▶ [PROBLEM TO WORK ON]: Reproduce the first line of the entries that follow and each later line, word for word, ending with the one containing "ELK Studios (1119, 1029)".

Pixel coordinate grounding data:

* * *

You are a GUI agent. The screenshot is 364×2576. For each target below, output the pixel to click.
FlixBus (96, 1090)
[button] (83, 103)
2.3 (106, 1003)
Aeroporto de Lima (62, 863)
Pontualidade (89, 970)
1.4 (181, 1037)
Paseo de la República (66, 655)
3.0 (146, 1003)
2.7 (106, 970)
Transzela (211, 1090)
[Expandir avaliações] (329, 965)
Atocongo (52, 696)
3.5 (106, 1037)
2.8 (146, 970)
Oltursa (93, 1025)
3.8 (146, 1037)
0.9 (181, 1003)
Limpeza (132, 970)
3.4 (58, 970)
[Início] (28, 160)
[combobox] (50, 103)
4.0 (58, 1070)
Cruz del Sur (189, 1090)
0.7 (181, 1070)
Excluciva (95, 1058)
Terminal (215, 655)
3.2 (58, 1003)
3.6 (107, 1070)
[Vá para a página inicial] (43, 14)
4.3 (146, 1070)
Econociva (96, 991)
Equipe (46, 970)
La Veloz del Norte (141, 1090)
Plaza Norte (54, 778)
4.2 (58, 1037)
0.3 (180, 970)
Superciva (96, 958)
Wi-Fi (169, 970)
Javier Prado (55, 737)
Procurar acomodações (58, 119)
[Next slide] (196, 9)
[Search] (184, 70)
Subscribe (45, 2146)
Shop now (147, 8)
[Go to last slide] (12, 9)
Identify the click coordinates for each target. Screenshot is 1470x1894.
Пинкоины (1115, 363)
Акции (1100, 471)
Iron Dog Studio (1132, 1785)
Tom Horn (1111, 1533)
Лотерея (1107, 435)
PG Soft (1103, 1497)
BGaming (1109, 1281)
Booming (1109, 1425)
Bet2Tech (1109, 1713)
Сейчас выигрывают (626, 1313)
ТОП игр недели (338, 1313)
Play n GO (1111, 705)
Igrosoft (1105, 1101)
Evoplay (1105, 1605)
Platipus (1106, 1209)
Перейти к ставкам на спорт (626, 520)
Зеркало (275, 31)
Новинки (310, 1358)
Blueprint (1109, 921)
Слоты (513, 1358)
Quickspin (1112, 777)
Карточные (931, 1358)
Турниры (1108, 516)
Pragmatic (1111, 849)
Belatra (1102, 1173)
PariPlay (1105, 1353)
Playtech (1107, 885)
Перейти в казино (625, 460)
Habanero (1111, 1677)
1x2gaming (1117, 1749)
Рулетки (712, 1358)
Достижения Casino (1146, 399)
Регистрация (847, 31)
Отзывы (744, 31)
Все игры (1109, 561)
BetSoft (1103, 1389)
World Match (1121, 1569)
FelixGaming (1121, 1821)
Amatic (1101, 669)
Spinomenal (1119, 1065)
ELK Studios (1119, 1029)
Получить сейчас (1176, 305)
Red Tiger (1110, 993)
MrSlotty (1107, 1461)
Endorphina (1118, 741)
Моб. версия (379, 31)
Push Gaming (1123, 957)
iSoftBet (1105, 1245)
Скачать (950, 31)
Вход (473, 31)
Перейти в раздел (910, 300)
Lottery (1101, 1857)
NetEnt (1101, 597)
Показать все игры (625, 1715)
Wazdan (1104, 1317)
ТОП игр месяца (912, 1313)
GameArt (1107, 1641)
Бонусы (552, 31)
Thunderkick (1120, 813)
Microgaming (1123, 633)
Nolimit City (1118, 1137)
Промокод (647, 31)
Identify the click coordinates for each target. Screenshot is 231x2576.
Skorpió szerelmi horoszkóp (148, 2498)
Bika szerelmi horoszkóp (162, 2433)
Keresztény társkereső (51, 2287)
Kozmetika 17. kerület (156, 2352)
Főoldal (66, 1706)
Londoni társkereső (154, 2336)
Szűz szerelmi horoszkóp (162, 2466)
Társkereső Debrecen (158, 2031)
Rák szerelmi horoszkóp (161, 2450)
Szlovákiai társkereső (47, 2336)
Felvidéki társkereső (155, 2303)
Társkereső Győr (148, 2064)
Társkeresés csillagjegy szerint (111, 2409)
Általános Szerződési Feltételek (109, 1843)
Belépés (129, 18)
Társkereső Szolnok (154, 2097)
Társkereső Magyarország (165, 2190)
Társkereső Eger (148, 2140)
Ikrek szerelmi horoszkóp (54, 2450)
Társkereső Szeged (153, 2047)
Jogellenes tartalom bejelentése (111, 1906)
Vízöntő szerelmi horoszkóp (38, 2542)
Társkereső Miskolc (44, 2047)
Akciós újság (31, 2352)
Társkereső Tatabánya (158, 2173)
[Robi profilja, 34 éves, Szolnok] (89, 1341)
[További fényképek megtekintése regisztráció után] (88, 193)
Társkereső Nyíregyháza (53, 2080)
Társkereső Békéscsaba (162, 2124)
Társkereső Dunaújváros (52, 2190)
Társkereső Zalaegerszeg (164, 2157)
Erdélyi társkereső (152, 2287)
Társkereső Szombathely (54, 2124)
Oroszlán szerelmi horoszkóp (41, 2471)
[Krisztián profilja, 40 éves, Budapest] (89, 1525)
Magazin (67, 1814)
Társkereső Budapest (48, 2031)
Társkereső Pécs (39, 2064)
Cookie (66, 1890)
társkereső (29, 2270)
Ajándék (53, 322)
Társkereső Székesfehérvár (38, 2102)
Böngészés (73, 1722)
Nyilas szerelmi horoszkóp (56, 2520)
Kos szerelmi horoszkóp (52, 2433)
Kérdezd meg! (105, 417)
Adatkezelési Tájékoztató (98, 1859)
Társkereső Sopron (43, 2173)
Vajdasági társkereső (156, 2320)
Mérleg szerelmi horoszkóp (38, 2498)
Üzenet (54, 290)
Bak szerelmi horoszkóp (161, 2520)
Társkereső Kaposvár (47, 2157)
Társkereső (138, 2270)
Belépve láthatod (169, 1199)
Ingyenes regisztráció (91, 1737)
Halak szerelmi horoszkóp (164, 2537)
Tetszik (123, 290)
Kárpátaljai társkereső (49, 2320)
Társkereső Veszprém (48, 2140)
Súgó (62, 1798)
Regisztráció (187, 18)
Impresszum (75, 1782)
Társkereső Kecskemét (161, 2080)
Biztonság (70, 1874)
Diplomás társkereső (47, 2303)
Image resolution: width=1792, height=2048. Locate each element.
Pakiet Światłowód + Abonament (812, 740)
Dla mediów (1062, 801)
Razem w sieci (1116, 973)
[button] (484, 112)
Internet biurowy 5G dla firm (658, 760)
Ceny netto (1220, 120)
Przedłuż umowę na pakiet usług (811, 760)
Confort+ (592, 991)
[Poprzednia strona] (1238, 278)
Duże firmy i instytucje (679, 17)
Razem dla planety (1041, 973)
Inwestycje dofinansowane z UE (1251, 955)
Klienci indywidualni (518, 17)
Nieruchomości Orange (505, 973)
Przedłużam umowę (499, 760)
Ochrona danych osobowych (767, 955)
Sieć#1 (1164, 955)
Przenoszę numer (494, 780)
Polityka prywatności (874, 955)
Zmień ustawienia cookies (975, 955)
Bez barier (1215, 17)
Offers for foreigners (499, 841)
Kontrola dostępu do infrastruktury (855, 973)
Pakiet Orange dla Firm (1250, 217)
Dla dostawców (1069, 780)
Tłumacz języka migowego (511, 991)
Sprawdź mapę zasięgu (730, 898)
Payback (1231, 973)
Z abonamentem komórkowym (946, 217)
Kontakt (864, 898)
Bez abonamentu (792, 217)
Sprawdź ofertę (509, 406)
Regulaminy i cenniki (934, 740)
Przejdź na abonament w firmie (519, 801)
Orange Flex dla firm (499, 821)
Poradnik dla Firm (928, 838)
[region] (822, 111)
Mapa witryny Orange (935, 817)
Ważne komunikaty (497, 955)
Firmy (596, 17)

* * *

▶ [EXERCISE RESPONSE]:
You are a GUI agent. The screenshot is 364×2576. For each target below, output the pixel to click.
FlixBus (96, 1090)
[button] (83, 103)
2.3 (106, 1003)
Aeroporto de Lima (62, 863)
Pontualidade (89, 970)
1.4 (181, 1037)
Paseo de la República (66, 655)
3.0 (146, 1003)
2.7 (106, 970)
Transzela (211, 1090)
[Expandir avaliações] (329, 965)
Atocongo (52, 696)
3.5 (106, 1037)
2.8 (146, 970)
Oltursa (93, 1025)
3.8 (146, 1037)
0.9 (181, 1003)
Limpeza (132, 970)
3.4 (58, 970)
[Início] (28, 160)
[combobox] (50, 103)
4.0 (58, 1070)
Cruz del Sur (189, 1090)
0.7 (181, 1070)
Excluciva (95, 1058)
Terminal (215, 655)
3.2 (58, 1003)
3.6 (107, 1070)
[Vá para a página inicial] (43, 14)
4.3 (146, 1070)
Econociva (96, 991)
Equipe (46, 970)
La Veloz del Norte (141, 1090)
Plaza Norte (54, 778)
4.2 (58, 1037)
0.3 (180, 970)
Superciva (96, 958)
Wi-Fi (169, 970)
Javier Prado (55, 737)
Procurar acomodações (58, 119)
[Next slide] (196, 9)
[Search] (184, 70)
Subscribe (45, 2146)
Shop now (147, 8)
[Go to last slide] (12, 9)
Identify the click coordinates for each target. Screenshot is 1470x1894.
Пинкоины (1115, 363)
Акции (1100, 471)
Iron Dog Studio (1132, 1785)
Tom Horn (1111, 1533)
Лотерея (1107, 435)
PG Soft (1103, 1497)
BGaming (1109, 1281)
Booming (1109, 1425)
Bet2Tech (1109, 1713)
Сейчас выигрывают (626, 1313)
ТОП игр недели (338, 1313)
Play n GO (1111, 705)
Igrosoft (1105, 1101)
Evoplay (1105, 1605)
Platipus (1106, 1209)
Перейти к ставкам на спорт (626, 520)
Зеркало (275, 31)
Новинки (310, 1358)
Blueprint (1109, 921)
Слоты (513, 1358)
Quickspin (1112, 777)
Карточные (931, 1358)
Турниры (1108, 516)
Pragmatic (1111, 849)
Belatra (1102, 1173)
PariPlay (1105, 1353)
Playtech (1107, 885)
Перейти в казино (625, 460)
Habanero (1111, 1677)
1x2gaming (1117, 1749)
Рулетки (712, 1358)
Достижения Casino (1146, 399)
Регистрация (847, 31)
Отзывы (744, 31)
Все игры (1109, 561)
BetSoft (1103, 1389)
World Match (1121, 1569)
FelixGaming (1121, 1821)
Amatic (1101, 669)
Spinomenal (1119, 1065)
ELK Studios (1119, 1029)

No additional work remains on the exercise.